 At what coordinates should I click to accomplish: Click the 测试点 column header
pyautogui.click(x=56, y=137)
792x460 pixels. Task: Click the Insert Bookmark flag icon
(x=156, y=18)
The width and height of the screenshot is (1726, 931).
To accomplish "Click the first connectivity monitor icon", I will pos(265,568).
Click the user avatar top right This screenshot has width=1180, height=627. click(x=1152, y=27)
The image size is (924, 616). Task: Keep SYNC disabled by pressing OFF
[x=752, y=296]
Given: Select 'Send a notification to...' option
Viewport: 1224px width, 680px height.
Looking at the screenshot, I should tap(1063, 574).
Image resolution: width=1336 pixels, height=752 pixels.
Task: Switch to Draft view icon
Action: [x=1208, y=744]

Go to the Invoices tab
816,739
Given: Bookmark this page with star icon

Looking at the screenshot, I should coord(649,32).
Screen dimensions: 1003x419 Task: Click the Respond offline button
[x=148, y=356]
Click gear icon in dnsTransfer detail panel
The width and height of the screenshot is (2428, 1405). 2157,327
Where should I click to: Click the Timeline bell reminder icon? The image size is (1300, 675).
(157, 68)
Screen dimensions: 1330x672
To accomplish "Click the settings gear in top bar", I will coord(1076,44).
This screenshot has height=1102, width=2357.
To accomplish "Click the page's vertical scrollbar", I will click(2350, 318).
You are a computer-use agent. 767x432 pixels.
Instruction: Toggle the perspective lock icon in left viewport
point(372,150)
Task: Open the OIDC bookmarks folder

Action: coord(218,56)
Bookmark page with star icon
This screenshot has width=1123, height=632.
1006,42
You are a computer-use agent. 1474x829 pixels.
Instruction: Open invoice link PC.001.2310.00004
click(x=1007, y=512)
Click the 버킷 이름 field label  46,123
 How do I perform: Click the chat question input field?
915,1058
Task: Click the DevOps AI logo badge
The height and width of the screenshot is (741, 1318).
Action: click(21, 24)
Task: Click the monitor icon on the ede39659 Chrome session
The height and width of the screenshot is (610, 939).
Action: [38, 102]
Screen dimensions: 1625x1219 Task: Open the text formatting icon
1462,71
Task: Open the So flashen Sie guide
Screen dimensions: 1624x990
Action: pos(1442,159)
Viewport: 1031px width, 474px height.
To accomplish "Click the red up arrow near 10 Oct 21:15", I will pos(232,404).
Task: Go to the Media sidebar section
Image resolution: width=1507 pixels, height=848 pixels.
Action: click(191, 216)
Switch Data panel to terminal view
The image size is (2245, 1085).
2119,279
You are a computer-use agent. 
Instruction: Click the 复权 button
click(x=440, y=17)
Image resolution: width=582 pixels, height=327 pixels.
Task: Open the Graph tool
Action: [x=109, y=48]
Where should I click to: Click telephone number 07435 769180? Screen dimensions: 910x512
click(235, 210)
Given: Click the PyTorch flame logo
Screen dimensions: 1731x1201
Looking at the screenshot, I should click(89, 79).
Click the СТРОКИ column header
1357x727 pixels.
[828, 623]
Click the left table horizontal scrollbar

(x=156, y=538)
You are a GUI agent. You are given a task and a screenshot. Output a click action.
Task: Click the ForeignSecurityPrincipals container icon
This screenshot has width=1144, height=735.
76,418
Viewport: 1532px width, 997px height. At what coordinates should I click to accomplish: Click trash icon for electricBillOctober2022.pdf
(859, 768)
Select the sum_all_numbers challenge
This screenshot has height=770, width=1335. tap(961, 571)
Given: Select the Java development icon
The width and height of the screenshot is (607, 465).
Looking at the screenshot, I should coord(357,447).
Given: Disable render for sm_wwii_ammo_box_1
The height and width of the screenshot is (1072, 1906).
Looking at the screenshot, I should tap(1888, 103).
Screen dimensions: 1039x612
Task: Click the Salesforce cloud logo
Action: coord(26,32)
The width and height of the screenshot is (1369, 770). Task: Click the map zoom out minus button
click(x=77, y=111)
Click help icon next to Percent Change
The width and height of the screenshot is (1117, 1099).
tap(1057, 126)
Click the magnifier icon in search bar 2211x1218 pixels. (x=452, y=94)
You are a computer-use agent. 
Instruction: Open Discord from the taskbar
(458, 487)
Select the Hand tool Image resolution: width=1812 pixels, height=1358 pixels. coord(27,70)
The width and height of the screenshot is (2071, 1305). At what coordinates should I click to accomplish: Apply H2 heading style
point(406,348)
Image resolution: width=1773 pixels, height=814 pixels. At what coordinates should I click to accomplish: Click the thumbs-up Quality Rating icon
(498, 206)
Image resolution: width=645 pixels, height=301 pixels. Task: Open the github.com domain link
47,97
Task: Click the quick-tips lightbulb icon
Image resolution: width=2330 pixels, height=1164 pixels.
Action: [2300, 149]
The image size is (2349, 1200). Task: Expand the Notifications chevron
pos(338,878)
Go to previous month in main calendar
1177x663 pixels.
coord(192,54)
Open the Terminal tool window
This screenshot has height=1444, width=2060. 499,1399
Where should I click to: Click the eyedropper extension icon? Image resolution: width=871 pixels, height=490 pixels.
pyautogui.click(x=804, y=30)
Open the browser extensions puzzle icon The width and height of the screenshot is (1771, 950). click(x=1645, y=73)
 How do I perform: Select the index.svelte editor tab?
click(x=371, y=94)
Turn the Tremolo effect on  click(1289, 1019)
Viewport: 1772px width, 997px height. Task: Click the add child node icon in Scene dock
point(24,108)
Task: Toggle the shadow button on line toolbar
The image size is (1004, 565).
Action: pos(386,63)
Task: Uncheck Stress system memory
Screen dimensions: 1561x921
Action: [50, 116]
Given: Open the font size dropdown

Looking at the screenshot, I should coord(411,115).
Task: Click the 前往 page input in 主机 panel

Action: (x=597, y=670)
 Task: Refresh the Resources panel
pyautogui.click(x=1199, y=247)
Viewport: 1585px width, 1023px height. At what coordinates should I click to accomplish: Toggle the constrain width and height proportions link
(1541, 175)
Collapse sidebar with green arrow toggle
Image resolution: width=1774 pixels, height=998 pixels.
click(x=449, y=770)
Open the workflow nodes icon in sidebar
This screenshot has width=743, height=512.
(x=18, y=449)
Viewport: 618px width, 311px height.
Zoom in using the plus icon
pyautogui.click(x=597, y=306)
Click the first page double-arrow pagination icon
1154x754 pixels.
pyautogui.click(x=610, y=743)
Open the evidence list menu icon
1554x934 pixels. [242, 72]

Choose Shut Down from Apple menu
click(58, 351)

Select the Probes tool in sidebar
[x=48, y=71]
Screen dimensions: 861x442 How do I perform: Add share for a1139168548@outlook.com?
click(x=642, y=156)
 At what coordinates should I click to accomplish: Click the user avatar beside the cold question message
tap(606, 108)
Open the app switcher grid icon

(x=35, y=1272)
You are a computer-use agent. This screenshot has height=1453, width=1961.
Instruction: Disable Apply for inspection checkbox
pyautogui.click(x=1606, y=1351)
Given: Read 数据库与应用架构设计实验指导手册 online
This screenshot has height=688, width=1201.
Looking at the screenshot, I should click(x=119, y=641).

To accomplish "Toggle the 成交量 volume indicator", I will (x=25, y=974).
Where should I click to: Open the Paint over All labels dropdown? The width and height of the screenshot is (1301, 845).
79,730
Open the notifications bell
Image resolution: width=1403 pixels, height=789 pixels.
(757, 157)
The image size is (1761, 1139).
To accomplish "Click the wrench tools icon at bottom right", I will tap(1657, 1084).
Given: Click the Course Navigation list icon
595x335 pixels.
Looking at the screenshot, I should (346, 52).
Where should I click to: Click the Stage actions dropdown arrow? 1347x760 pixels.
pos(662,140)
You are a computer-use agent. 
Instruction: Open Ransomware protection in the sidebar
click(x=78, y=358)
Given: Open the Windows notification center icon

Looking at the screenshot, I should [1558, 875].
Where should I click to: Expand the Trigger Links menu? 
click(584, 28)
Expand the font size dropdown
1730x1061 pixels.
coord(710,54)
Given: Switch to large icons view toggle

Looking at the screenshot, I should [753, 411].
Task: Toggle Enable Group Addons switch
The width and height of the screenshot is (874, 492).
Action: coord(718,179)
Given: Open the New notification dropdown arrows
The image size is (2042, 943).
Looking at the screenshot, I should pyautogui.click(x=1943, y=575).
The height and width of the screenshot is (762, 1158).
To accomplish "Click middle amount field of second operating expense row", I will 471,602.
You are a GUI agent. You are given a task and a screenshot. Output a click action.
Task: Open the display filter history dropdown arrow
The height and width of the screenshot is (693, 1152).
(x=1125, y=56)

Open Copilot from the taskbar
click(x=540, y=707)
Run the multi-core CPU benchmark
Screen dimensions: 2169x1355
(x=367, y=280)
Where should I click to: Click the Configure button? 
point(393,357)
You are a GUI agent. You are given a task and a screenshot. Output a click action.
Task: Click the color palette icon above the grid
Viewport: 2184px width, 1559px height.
+---+
Exercise prompt
Print, exactly as they appear above, the lines running from the one with "The height and width of the screenshot is (693, 1152)." through the final line.

Problem solution
The height and width of the screenshot is (693, 1152).
(x=1125, y=56)

Open Copilot from the taskbar
click(x=540, y=707)
Run the multi-core CPU benchmark
Screen dimensions: 2169x1355
(x=367, y=280)
Where should I click to: Click the Configure button? 
point(393,357)
You are a GUI agent. You are given a task and a screenshot. Output a click action.
Task: Click the color palette icon above the grid
Viewport: 2184px width, 1559px height.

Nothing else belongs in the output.